Segment Start: Materials provided

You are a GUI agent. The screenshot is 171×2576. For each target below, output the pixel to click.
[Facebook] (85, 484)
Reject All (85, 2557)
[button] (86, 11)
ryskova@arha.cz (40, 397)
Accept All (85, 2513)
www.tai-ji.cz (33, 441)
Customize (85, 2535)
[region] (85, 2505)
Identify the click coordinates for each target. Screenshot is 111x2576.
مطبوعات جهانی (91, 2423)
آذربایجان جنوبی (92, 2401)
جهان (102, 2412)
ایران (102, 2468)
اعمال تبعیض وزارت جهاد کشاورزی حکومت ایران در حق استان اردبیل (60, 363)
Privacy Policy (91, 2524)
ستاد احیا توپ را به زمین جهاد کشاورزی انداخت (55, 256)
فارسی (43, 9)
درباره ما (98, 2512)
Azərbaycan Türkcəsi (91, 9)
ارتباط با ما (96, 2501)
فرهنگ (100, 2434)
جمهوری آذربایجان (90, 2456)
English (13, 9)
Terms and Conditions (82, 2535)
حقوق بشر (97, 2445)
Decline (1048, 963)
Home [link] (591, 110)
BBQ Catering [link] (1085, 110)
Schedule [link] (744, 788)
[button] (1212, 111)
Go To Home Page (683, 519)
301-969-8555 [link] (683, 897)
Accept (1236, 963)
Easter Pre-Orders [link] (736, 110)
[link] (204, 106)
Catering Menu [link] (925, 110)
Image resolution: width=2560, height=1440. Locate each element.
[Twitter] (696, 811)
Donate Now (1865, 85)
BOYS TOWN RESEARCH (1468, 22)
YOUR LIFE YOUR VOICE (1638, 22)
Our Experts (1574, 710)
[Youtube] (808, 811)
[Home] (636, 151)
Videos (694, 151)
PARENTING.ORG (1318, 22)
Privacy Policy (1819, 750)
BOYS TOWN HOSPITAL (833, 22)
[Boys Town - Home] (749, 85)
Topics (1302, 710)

Segment End: Materials provided

-- Problem details --
Output, unchanged, only the lines from the one that holds "[button] (86, 11)" through the last line of the material above.

-- Output for this exercise --
[button] (86, 11)
ryskova@arha.cz (40, 397)
Accept All (85, 2513)
www.tai-ji.cz (33, 441)
Customize (85, 2535)
[region] (85, 2505)
Identify the click coordinates for each target. Screenshot is 111x2576.
مطبوعات جهانی (91, 2423)
آذربایجان جنوبی (92, 2401)
جهان (102, 2412)
ایران (102, 2468)
اعمال تبعیض وزارت جهاد کشاورزی حکومت ایران در حق استان اردبیل (60, 363)
Privacy Policy (91, 2524)
ستاد احیا توپ را به زمین جهاد کشاورزی انداخت (55, 256)
فارسی (43, 9)
درباره ما (98, 2512)
Azərbaycan Türkcəsi (91, 9)
ارتباط با ما (96, 2501)
فرهنگ (100, 2434)
جمهوری آذربایجان (90, 2456)
English (13, 9)
Terms and Conditions (82, 2535)
حقوق بشر (97, 2445)
Decline (1048, 963)
Home [link] (591, 110)
BBQ Catering [link] (1085, 110)
Schedule [link] (744, 788)
[button] (1212, 111)
Go To Home Page (683, 519)
301-969-8555 [link] (683, 897)
Accept (1236, 963)
Easter Pre-Orders [link] (736, 110)
[link] (204, 106)
Catering Menu [link] (925, 110)
Image resolution: width=2560, height=1440. Locate each element.
[Twitter] (696, 811)
Donate Now (1865, 85)
BOYS TOWN RESEARCH (1468, 22)
YOUR LIFE YOUR VOICE (1638, 22)
Our Experts (1574, 710)
[Youtube] (808, 811)
[Home] (636, 151)
Videos (694, 151)
PARENTING.ORG (1318, 22)
Privacy Policy (1819, 750)
BOYS TOWN HOSPITAL (833, 22)
[Boys Town - Home] (749, 85)
Topics (1302, 710)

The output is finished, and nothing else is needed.